▶ WHAT IS NEEDED:
From the records, pick out and copy each line containing "will".

▶ EXCERPTED RECORDS:

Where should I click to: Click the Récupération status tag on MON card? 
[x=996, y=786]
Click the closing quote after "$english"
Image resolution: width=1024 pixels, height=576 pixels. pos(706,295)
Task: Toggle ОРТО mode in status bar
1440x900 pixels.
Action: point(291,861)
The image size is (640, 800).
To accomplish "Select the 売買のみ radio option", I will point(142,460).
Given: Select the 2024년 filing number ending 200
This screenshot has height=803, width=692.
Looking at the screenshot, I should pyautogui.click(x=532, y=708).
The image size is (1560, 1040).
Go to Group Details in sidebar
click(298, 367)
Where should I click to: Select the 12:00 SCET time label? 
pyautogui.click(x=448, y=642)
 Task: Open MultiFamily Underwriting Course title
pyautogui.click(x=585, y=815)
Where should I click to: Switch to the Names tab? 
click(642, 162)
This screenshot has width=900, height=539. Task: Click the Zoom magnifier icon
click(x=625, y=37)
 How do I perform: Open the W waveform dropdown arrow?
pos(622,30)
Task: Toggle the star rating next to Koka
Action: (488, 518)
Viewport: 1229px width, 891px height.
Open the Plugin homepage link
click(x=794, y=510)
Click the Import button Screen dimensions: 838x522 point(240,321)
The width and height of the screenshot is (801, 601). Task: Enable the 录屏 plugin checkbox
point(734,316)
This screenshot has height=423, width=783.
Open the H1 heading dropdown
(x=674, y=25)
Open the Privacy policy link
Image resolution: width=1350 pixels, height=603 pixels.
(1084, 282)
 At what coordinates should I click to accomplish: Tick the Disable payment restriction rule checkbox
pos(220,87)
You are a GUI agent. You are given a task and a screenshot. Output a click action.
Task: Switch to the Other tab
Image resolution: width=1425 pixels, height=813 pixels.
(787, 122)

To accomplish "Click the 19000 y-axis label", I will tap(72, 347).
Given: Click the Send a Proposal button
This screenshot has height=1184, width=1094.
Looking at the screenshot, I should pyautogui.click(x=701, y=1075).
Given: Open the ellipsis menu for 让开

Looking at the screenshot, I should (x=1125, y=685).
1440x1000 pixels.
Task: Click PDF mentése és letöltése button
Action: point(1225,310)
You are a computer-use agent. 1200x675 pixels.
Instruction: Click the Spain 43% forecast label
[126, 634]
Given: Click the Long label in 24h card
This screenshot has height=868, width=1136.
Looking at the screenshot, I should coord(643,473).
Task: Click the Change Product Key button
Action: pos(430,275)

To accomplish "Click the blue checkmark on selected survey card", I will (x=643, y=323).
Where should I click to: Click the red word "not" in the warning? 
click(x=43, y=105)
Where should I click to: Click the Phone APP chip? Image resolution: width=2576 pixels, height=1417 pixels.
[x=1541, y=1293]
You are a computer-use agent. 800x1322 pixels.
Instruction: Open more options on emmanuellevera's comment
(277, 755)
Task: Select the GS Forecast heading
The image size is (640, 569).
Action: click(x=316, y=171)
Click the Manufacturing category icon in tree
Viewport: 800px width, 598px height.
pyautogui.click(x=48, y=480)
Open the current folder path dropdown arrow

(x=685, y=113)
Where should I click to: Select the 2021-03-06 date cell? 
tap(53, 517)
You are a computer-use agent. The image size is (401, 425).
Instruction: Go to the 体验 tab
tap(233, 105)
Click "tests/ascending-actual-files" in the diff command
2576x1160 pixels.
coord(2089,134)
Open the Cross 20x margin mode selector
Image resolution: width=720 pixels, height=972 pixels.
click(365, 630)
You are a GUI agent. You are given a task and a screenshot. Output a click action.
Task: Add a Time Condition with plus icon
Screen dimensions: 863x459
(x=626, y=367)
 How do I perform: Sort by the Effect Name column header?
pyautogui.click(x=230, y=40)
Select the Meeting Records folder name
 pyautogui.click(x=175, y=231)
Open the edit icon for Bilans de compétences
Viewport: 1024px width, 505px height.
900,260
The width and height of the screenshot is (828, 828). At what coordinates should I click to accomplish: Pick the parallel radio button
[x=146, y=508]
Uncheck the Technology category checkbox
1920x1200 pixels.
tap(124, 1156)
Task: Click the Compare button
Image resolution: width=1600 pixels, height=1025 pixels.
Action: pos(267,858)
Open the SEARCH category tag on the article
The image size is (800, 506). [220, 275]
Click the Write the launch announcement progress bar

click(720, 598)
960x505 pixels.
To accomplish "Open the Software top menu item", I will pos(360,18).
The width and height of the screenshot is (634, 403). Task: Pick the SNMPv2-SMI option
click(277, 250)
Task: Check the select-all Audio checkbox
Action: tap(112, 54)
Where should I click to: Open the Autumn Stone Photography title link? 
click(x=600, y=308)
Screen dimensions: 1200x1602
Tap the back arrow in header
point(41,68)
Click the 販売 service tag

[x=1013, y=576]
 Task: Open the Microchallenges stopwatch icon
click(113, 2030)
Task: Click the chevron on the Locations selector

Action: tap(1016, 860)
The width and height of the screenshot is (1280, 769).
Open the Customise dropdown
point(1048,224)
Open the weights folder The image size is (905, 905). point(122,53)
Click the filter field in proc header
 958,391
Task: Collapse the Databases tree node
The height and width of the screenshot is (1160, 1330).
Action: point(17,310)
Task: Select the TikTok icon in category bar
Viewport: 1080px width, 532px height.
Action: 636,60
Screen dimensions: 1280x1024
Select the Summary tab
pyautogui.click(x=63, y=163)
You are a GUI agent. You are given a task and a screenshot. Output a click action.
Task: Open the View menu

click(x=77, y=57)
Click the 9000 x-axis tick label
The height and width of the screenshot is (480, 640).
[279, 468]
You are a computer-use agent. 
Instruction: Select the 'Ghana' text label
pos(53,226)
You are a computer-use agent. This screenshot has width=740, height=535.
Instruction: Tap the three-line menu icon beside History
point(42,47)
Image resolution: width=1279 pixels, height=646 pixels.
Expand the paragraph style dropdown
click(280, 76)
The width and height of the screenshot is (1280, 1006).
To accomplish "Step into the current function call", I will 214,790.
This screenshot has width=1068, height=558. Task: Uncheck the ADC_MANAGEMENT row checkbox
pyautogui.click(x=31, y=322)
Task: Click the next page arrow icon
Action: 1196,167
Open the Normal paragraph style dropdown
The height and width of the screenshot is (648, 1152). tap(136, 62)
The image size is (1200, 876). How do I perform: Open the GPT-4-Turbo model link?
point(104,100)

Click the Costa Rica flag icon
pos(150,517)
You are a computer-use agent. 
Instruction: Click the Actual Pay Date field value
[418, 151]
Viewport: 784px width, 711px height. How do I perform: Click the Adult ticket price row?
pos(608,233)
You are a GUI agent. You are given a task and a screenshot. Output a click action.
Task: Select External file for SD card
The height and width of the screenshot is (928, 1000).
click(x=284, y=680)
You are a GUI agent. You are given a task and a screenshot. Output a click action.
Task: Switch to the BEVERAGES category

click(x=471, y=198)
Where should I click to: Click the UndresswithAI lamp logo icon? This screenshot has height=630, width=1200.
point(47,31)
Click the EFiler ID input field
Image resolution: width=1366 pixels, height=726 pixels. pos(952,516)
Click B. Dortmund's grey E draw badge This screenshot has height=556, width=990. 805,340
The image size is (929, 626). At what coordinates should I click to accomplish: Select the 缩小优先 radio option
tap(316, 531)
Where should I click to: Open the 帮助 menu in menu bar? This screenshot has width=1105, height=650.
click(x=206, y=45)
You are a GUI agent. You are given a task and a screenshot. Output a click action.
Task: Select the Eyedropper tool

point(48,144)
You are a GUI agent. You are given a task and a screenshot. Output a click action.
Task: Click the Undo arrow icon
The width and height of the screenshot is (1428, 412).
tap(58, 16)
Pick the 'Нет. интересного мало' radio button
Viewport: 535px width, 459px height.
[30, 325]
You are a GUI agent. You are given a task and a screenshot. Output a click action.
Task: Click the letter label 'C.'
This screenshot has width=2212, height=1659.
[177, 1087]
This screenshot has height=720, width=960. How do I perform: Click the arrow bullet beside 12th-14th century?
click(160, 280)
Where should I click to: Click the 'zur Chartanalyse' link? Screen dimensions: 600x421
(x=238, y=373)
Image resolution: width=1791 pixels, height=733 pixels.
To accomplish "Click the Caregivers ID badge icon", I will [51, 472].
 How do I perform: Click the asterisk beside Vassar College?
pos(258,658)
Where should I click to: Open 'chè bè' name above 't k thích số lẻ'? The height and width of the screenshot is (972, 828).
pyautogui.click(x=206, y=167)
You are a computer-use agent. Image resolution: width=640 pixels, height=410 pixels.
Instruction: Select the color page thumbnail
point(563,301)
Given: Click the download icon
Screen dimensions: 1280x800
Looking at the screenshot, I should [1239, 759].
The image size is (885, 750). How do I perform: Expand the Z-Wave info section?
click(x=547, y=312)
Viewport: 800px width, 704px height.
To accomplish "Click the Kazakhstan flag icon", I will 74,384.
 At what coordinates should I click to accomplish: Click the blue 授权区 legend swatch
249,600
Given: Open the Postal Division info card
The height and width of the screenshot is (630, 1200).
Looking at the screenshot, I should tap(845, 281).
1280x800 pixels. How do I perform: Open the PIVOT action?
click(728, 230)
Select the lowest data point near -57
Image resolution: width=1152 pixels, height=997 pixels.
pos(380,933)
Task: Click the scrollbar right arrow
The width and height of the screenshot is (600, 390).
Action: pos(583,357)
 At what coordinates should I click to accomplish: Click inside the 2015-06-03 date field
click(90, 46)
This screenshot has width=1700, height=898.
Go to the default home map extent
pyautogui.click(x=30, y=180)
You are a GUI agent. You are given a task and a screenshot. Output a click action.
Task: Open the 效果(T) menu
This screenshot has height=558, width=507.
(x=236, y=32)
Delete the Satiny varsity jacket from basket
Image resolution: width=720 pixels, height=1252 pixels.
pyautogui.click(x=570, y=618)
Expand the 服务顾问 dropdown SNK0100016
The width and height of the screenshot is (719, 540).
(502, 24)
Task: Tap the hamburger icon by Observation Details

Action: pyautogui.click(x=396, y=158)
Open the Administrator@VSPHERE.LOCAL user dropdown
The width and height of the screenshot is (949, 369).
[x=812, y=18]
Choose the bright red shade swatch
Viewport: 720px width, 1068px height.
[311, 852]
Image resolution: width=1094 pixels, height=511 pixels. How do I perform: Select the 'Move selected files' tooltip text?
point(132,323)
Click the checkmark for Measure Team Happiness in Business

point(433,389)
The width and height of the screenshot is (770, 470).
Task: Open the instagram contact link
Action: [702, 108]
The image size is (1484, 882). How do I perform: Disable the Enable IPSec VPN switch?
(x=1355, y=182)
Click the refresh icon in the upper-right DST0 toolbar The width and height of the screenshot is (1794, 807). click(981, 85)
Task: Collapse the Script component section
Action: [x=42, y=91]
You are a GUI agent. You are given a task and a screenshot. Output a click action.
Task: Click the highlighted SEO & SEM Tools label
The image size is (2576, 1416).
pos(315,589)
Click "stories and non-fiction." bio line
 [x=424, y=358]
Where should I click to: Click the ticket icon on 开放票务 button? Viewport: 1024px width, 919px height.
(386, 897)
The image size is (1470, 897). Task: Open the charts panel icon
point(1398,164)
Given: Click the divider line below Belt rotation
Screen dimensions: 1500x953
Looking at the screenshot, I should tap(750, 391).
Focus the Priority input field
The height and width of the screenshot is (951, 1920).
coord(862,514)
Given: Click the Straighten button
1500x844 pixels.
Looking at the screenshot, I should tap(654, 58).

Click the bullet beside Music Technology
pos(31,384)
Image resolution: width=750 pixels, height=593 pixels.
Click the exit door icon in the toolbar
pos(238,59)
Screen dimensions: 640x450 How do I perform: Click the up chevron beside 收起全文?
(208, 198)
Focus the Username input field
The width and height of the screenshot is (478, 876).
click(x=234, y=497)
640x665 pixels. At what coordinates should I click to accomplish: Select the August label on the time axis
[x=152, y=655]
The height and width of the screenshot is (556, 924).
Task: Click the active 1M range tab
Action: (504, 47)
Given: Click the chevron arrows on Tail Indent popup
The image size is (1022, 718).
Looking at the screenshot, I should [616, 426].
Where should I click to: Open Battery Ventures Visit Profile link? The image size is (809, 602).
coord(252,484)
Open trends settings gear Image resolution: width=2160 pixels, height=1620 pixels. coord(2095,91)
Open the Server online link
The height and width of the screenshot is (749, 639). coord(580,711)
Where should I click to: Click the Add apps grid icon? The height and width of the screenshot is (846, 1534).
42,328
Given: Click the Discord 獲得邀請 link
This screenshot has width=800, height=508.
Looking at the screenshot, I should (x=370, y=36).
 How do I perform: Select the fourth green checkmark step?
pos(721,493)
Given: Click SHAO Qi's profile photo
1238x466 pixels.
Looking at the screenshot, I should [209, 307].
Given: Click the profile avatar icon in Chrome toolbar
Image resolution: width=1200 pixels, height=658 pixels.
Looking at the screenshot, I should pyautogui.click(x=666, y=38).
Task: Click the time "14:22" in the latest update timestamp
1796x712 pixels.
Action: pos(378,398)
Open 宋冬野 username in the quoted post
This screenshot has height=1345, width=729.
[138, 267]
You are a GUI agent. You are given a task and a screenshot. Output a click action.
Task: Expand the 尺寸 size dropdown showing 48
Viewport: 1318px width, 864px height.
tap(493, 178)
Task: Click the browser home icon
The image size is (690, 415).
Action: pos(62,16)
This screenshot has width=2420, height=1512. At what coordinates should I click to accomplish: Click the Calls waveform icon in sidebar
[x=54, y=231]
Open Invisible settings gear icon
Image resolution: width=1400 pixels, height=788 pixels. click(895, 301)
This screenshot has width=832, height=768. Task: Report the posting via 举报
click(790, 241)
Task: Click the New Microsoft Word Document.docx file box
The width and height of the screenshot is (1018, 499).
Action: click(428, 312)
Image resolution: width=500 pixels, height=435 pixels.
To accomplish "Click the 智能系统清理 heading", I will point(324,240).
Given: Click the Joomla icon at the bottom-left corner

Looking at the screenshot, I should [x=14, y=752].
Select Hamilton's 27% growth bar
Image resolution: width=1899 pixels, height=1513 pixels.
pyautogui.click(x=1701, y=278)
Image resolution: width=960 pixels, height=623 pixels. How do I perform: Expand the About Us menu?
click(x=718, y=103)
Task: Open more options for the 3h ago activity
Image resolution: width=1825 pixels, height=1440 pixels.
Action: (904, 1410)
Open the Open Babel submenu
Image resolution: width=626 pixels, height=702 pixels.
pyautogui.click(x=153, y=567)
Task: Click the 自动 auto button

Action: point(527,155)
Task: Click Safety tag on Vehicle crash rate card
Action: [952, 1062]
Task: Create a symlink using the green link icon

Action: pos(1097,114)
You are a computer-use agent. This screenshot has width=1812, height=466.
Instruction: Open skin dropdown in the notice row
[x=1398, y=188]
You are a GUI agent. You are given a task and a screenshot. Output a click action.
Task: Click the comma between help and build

▶ EXPECTED OUTPUT:
To accomplish "Select the 売買のみ radio option", I will point(142,460).
To accomplish "Click the 19000 y-axis label", I will tap(72, 347).
To accomplish "Click the blue checkmark on selected survey card", I will (x=643, y=323).
To accomplish "Open the Software top menu item", I will pos(360,18).
To accomplish "Step into the current function call", I will 214,790.
To accomplish "Click the Caregivers ID badge icon", I will [51, 472].
To accomplish "Click the Kazakhstan flag icon", I will 74,384.
To accomplish "Click the 智能系统清理 heading", I will point(324,240).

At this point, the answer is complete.